I absolutely love tea and I always have a pot of either rooibos or green tea on my desk at work to keep me going through the day. Being a South African, I was raised on rooibos and I’ve introduced it to my 10 month old baby boy (sugarless). Another favorite tea of mine is Yerba Maté, which I used to find very easily a few years ago in most stores. I used to for alertness and to boost my weightloss efforts at the time. Tea is often a perfect alternative for giving me a mid afternoon boost without all that shakiness one can get from a cup of joe.
I would love to grow my own Camelia Sinensis in the garden, which is the tea plant. I have two very old, very beautiful Camelia Japonica trees growing next to the pool. They are closely related to the tea plant and can be used to make tea as well. I looked up some other gardeners’ and tea lovers’ experiences online and decided to try it for myself. I may post about it at some point. I managed to make some amazing, organic & flavourful tea from my own plants! The aroma knocked my socks off.
I found this awesome infographic & article from Fix.com about different types of tea and their benefits. It’s a fun read and very educational. Share this with your tea loving friends:
It is believed that tea leaves have been steeped in water and enjoyed as a hot beverage since as early as 1000 BC in China. Ever since, tea has stuck around as a fan favorite, largely due to the soothing experience of sipping a hot cup of tea, but also because of the unexpected health benefits that different types of tea offer. Read our tea guide to find out the individual benefits of green tea, oolong tea, and more! You may find that your tea of choice offers an unexpected benefit.
If you’re looking to prevent risk of stroke, Alzheimer’s, and Parkinson’s, green tea may help to protect you while oolong tea may be able to help prevent cancer and cardiovascular disease. If your goal is to achieve weight loss, try drinking yerba mate tea, as it can quell hunger cravings and also may increase calories burned throughout the day.

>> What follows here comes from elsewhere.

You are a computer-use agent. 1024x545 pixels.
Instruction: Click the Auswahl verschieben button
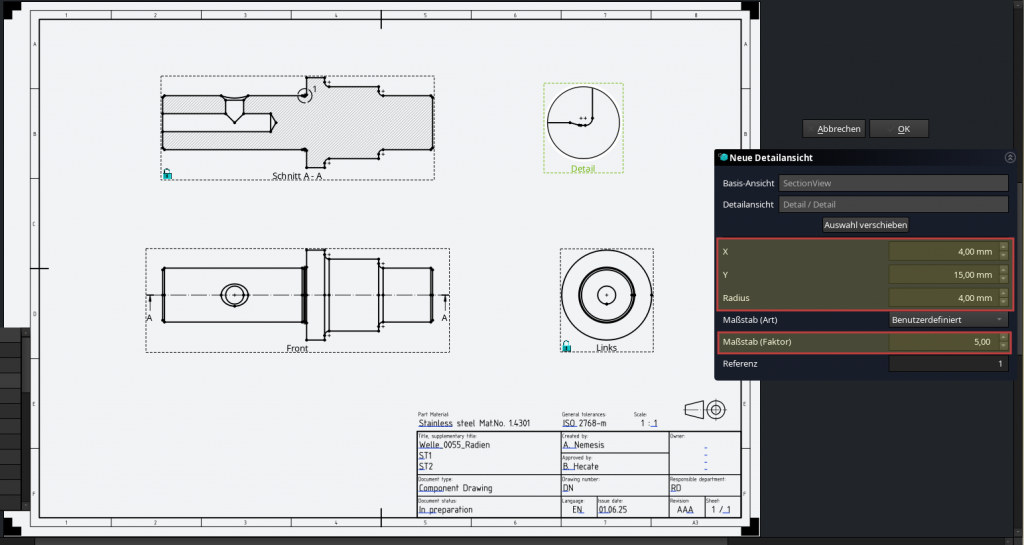tap(865, 225)
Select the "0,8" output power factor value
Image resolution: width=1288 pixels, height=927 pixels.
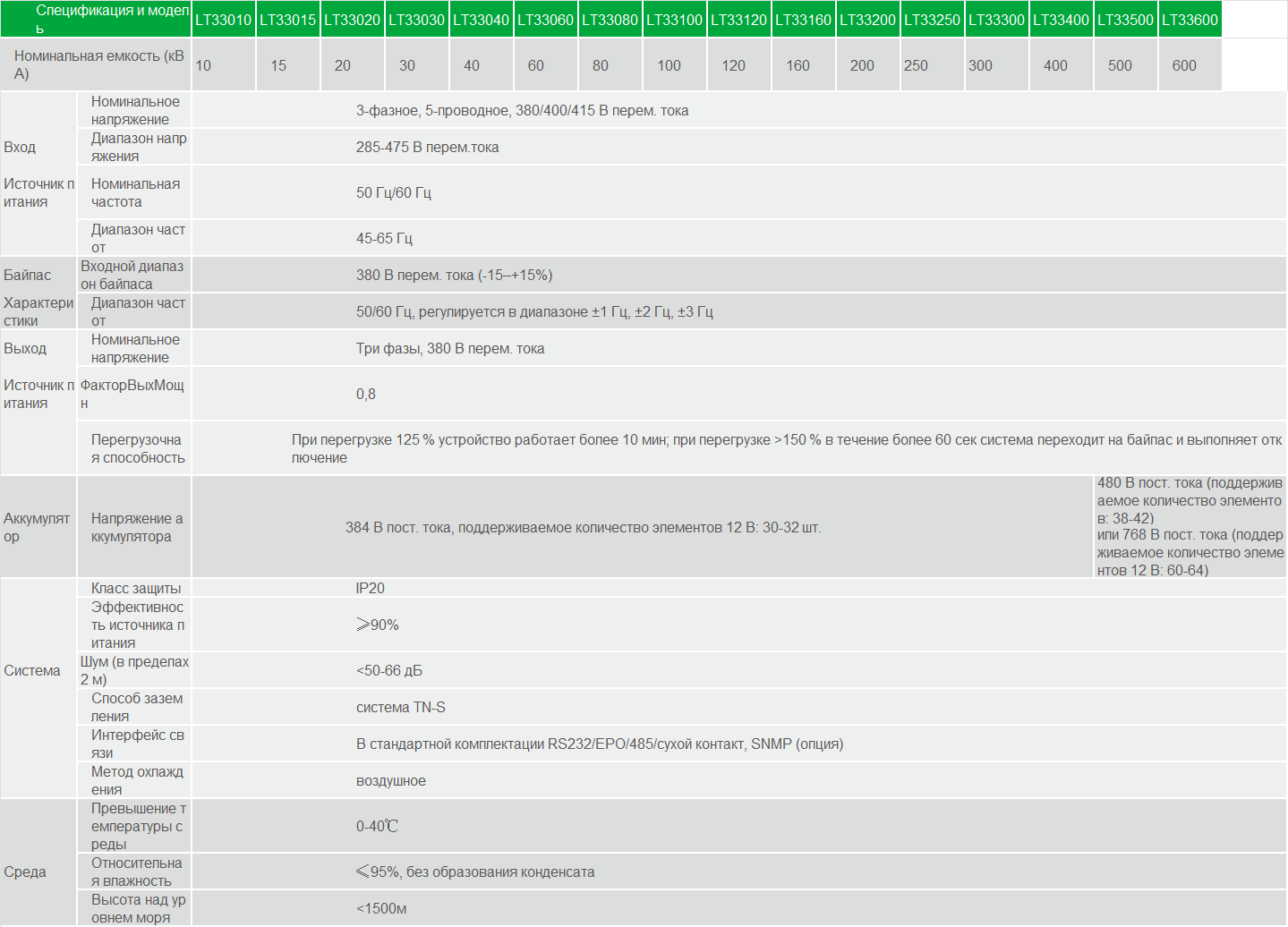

One of the largest benefits of drinking tea, from an economical standpoint, is the ability to re-steep it multiple times. Some teas re-steep better than others. For quick reference: oolong, yerba mate, and white tea can be re-steeped up to 5 or 6 times each. Stay away from black tea if you plan to re-steep, as it does not retain flavor well. Be sure to refer to our guide when re-steeping tea to find out how many times you can do it, as tea is the gift that keeps on giving!